In 1825 Chief Boki, then Governor of Oahu, acquired coffee trees in Rio de Janeiro on his way back from London aboard the British warship H.M.S. Blonde. These coffee trees were planted in the Manoa Valley on Oahu, and from a small field trees were introduced to other areas of Oahu and the neighboring islands. In 1828, Reverend Samuel Ruggles moved trees from Oahu to the Big Island of Hawa’i’i and planted them in the Kona district on the western slopes of the volcanoes Hualalai and Manau Loa.
In the late 1800’s efforts to establish coffee plantations were defeated by economics.

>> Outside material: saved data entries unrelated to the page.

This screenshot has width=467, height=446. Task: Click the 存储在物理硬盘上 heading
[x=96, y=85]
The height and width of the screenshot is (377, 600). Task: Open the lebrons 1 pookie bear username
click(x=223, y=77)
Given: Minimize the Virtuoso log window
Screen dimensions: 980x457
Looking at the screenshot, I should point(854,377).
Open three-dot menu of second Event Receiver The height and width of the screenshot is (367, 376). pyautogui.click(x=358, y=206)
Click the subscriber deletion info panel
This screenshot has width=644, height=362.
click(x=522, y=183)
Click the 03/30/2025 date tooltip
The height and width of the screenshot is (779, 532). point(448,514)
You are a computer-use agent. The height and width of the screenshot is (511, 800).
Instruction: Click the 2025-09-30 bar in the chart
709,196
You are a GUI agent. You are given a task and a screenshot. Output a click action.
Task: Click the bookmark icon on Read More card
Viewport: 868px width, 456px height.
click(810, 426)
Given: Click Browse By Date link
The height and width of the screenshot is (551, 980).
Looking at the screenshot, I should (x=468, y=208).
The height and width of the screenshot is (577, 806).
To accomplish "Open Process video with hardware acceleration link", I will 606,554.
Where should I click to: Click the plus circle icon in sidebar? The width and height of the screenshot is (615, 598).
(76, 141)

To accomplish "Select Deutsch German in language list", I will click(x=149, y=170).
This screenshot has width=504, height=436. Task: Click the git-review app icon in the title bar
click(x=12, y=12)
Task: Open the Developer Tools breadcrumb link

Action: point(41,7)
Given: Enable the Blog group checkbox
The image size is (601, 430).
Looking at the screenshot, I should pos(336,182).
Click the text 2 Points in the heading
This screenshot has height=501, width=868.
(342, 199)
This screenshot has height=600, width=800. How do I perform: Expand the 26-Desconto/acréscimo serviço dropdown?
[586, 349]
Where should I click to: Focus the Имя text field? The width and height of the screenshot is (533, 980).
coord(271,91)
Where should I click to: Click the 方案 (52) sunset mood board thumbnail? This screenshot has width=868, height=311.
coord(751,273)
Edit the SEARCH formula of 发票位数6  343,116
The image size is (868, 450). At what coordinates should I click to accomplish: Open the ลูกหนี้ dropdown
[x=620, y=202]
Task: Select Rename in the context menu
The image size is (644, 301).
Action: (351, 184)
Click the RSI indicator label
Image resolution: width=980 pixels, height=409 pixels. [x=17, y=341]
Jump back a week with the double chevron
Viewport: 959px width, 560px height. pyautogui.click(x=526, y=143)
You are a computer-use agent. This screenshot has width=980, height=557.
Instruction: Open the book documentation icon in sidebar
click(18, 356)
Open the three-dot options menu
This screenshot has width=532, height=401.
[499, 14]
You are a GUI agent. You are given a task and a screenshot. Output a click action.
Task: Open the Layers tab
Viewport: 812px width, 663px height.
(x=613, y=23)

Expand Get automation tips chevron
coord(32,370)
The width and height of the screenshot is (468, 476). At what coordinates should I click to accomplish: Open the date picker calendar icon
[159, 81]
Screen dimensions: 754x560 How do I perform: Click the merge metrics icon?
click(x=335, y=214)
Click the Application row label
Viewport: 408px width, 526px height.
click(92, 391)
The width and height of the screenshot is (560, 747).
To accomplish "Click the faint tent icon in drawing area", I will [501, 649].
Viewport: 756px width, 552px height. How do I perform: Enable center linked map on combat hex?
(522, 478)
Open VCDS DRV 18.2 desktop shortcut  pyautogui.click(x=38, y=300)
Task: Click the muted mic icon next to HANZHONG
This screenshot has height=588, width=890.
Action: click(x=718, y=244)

Over time, small farms averaging less than 5-acres in size replaced the Kona coffee plantations.
By the 1930’s there were more than 1,000 farms and as late as the 1950’s there where 6,000 acres of cultivated coffee in Kona. By the turn of the last century there was coffee on all the major Hawaii islands. Kona Coffee is grown on the dark volcanic lava rock slopes of Kona, a city for which it gets its name from, located on the west coast of the Big lsland of Hawaii.
The Kona Coffee Belt is an area that is roughly only one mile wide by thirty miles long. It is situated on the western slopes of two volcanoes, Hualalai and Mauna Loa, at an elevation ranging from 500 – 3,000 feet.
Kona has produced coffee continuously since the early 1800’s.